Tyler Cowen on our local cone of value, and the name of his book

How do you weigh the interests of humans versus animals or creatures that have very little to do with human beings? I think there’s no answer to that. The moral arguments of Stubborn Attachments — they’re all within a cone of sustainable growth for some set of beings. And comparing across beings, I don’t think anyone has good moral theories for that.

https://80000hours.org/podcast/episodes/tyler-cowen-stubborn-attachments/

If you think one of the next things growth will do is make us fundamentally different through something like genetic engineering or drugs… we’re not then animals but we could then be fundamentally different beings that are outside of the moral cone I’m used to operating in and then I’m back to not knowing how to evaluate it. There’s some like common moral cone that has the humans not the hamsters, future growth could push what are now humans outside that cone and then I think I’m back to a kind of incommensurability. Meantime I think in terms of expected value—if it doesn’t happen we’ll just be better off, if it does we’re not sure, so full steam ahead is where I’m at.
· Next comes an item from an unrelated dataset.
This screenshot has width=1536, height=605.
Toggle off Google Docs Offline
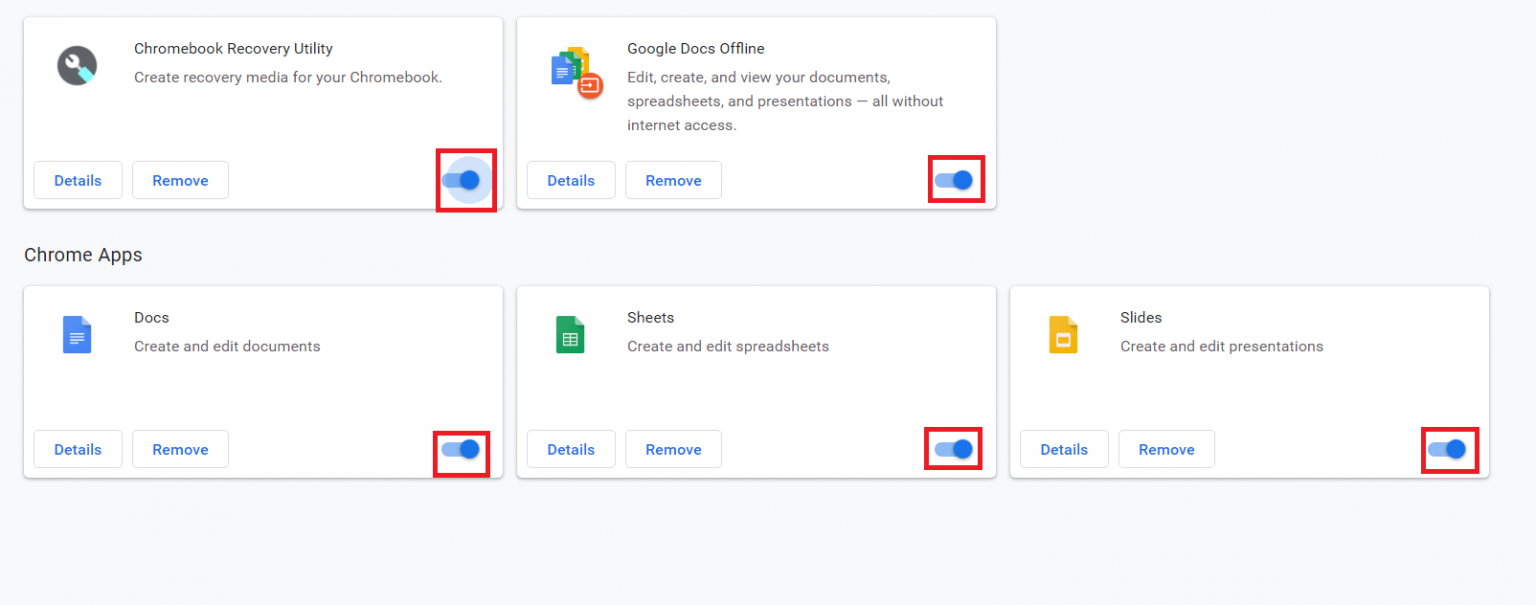(x=956, y=180)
But I do think about this quite a bit.

https://thevalmy.com/27

Russ Roberts: Why did you call this book Stubborn Attachments?

Tyler Cowen: The idea that we as humans have stubborn attachments to other people, to ideas and to schemes and to our own world and then trying to create a framework that can make sense of those and tell people it’s rational and they ought to double down on their best stubborn attachments and that that’s what makes life meaningful and creates this cornucopia in which moral and ethical philosophy can actually make sense and give us some answers.